■ What the task requires
Locate, in the data below, the line that contains "has width=678, height=809." and the line that contains "Task: Click the title bar application icon"; reproduce exactly those two lines and every line between them, nothing more.

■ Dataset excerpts
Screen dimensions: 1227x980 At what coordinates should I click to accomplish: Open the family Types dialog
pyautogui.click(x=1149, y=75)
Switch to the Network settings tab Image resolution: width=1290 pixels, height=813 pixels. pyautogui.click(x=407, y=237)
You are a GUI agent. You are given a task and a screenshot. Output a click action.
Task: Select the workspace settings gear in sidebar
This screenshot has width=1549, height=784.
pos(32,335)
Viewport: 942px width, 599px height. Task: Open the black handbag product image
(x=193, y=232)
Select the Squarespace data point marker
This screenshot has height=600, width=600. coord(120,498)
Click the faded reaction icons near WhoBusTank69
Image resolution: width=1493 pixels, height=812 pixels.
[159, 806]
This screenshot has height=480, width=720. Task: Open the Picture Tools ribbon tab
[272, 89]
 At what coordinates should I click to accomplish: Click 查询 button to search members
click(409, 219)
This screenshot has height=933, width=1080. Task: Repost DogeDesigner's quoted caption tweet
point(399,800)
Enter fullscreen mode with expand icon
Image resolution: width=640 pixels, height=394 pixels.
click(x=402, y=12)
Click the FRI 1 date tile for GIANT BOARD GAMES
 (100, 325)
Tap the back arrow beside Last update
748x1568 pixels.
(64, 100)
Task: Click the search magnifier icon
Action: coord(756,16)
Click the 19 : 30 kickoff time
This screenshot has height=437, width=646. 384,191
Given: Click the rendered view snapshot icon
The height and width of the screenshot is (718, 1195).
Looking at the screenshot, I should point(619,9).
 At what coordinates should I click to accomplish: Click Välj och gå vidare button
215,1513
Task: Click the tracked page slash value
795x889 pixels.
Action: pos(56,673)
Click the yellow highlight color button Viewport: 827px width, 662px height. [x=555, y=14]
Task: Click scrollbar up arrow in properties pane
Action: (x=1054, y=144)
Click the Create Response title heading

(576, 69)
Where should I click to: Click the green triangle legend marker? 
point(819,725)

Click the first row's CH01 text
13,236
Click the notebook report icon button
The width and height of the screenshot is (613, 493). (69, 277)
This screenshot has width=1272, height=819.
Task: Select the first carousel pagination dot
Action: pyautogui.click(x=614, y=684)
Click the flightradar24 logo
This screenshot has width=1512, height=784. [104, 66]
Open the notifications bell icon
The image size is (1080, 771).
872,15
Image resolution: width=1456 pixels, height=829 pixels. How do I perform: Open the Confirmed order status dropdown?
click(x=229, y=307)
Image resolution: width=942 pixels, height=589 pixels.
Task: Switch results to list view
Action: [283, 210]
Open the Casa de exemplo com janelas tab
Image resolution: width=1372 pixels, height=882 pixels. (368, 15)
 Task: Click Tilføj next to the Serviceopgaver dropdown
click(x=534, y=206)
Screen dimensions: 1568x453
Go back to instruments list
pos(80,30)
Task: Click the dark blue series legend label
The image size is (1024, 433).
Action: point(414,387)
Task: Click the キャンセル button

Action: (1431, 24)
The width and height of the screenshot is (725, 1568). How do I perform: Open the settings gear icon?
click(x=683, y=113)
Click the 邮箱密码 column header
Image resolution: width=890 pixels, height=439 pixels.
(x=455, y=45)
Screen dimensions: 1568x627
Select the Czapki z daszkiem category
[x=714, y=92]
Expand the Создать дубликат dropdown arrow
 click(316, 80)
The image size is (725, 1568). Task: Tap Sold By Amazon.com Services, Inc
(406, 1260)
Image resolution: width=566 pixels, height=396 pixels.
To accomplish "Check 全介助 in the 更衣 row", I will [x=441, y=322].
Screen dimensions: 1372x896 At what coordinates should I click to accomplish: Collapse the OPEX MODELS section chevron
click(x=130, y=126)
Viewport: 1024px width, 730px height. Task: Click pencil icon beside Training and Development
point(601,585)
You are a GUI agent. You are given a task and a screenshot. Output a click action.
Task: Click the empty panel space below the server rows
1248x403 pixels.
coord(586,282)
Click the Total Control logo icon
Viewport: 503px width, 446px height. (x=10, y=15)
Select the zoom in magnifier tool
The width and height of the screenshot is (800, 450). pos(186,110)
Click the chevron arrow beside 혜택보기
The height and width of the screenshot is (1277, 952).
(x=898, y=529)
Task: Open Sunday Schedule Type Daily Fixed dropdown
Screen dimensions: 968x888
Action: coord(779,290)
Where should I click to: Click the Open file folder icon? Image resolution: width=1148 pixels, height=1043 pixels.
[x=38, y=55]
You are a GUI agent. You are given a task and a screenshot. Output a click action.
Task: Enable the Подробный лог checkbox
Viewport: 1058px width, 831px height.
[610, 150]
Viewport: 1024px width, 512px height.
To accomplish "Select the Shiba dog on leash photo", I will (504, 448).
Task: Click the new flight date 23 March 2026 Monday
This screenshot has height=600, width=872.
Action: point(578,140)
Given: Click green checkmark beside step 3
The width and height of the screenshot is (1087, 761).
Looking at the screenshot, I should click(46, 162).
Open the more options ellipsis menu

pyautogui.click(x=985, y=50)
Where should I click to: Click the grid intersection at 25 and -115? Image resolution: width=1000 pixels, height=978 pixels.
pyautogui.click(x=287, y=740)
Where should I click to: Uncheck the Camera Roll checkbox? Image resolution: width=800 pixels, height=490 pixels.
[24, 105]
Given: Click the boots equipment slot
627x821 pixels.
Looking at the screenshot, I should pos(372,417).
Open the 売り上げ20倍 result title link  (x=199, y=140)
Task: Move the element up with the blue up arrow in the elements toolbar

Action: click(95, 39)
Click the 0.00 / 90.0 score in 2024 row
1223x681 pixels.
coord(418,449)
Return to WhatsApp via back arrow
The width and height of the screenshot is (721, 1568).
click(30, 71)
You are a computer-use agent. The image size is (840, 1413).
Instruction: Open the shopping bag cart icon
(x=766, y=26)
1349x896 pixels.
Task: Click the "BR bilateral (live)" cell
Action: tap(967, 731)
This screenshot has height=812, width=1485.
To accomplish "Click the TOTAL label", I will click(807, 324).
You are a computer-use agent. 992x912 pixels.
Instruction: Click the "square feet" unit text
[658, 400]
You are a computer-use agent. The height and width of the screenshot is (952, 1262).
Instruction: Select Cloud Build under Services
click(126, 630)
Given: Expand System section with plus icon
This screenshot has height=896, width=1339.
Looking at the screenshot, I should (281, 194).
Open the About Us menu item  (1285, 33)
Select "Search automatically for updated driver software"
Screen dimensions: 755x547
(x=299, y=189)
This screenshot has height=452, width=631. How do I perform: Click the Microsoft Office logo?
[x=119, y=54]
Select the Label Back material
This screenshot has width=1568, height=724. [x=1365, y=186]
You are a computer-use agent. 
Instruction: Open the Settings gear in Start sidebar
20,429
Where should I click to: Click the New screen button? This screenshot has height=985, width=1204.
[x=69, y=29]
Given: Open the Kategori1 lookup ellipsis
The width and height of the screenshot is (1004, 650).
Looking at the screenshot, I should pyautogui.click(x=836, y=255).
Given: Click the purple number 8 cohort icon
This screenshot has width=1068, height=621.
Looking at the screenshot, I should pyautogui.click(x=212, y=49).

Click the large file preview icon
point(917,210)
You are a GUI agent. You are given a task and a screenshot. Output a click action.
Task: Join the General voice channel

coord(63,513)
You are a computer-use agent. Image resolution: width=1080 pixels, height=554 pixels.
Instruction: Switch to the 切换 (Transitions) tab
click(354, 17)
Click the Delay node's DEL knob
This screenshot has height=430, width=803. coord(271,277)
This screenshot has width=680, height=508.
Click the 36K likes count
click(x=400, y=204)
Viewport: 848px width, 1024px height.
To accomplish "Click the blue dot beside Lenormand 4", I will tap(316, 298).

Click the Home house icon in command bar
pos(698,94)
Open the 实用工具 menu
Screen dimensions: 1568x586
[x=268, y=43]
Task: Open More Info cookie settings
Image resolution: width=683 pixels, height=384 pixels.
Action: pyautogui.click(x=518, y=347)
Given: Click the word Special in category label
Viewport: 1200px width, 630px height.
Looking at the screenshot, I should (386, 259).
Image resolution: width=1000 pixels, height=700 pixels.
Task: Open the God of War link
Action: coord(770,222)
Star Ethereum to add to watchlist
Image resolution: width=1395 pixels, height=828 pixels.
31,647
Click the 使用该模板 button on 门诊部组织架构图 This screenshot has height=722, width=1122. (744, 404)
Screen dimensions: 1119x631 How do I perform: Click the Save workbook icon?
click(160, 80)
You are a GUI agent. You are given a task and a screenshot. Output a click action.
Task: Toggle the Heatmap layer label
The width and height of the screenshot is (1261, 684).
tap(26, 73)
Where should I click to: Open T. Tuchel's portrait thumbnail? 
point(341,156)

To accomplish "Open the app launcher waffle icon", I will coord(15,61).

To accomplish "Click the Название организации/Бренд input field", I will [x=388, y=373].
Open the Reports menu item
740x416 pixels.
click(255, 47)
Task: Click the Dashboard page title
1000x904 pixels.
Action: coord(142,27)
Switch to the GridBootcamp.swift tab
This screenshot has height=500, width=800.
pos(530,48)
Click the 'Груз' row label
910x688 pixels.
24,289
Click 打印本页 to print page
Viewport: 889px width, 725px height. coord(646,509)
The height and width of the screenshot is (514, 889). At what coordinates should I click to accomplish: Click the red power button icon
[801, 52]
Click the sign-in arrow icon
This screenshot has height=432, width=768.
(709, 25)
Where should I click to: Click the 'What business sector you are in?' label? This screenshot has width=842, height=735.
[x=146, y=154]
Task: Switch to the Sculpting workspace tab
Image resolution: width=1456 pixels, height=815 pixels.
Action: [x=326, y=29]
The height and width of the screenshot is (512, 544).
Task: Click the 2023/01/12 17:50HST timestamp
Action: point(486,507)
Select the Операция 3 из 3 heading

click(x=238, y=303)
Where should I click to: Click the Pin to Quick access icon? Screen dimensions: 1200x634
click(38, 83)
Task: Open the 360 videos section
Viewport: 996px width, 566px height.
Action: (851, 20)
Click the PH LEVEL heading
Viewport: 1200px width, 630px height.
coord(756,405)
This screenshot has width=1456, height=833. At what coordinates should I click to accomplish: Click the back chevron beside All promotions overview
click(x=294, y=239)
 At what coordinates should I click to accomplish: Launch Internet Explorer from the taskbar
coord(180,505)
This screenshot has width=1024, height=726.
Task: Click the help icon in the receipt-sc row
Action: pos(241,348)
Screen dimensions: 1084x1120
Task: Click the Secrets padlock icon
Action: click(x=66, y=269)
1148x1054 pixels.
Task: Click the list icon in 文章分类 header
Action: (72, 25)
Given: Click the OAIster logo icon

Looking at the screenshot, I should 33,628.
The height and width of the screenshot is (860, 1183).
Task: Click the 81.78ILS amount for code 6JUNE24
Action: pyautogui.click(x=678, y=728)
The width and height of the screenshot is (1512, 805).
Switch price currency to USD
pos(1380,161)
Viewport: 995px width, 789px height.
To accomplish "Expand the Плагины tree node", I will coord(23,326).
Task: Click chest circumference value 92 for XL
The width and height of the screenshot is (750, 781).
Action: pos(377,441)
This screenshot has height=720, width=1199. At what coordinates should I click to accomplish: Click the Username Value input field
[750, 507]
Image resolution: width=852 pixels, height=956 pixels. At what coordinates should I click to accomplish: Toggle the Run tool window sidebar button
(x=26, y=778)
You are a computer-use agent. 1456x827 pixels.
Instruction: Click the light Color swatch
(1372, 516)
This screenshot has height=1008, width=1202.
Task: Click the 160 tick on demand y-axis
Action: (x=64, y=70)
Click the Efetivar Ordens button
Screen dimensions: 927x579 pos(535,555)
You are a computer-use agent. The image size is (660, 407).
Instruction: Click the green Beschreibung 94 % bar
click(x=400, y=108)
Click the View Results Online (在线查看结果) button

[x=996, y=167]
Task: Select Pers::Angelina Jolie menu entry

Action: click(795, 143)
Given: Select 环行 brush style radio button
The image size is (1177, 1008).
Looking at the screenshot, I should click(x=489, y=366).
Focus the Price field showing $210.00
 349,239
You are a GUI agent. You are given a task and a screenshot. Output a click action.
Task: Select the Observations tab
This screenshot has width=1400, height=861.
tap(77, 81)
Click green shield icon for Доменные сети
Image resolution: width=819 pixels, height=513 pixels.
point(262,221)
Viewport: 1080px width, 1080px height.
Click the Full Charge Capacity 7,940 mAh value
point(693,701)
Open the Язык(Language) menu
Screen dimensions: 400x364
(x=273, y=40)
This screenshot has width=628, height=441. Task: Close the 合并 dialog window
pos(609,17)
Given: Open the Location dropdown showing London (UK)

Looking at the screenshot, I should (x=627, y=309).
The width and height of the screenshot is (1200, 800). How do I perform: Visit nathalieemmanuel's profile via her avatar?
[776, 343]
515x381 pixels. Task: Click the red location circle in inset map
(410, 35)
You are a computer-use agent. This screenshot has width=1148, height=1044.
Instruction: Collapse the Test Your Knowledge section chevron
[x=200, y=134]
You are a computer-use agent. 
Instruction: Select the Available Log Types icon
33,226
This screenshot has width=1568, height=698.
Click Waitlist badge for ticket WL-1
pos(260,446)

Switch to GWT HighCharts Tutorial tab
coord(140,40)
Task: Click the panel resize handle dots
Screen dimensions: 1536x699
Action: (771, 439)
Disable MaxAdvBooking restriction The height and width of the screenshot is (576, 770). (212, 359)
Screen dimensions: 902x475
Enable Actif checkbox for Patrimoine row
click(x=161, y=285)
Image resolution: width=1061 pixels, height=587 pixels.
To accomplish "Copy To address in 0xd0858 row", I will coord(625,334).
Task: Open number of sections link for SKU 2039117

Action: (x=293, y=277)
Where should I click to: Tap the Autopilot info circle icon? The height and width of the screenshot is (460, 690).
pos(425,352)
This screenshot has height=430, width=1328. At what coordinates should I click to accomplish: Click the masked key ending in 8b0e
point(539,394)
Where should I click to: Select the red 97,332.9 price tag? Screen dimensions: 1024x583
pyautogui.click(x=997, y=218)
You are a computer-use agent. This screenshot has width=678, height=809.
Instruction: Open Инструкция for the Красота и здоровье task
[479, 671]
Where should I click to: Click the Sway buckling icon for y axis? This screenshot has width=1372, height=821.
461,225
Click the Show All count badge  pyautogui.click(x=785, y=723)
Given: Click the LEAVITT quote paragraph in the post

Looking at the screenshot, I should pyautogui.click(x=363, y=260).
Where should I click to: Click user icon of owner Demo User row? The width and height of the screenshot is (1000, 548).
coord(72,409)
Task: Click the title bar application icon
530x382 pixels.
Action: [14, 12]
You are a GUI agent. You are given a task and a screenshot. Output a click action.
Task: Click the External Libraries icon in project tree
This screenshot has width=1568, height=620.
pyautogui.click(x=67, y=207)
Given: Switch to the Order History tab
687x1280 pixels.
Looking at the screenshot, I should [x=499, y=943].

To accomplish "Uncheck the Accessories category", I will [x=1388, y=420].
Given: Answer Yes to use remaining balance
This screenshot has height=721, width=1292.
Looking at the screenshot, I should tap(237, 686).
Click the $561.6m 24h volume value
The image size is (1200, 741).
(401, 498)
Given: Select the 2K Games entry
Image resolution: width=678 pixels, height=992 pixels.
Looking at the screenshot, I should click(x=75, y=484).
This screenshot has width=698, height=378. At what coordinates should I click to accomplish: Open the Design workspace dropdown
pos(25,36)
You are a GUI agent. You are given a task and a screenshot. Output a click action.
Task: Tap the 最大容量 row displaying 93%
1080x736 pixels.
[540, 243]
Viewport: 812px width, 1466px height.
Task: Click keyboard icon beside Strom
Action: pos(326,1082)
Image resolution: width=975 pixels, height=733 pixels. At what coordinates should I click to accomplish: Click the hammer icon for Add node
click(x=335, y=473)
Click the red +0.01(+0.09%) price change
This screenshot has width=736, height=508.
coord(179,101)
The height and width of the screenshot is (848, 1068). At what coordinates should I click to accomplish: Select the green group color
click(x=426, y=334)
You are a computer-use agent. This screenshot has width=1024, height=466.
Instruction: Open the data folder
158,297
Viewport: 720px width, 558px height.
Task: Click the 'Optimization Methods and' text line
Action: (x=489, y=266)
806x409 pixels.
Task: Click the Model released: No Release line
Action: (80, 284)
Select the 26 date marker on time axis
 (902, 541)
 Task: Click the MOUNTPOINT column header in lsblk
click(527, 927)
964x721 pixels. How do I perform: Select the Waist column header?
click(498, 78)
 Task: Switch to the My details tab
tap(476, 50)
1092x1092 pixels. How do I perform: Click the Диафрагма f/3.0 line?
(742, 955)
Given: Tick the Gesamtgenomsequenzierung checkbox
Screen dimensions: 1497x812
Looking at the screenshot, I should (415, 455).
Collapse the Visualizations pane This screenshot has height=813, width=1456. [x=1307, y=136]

■ Your response
You are a computer-use agent. This screenshot has width=678, height=809.
Instruction: Open Инструкция for the Красота и здоровье task
[479, 671]
Where should I click to: Click the Sway buckling icon for y axis? This screenshot has width=1372, height=821.
461,225
Click the Show All count badge  pyautogui.click(x=785, y=723)
Given: Click the LEAVITT quote paragraph in the post

Looking at the screenshot, I should pyautogui.click(x=363, y=260).
Where should I click to: Click user icon of owner Demo User row? The width and height of the screenshot is (1000, 548).
coord(72,409)
Task: Click the title bar application icon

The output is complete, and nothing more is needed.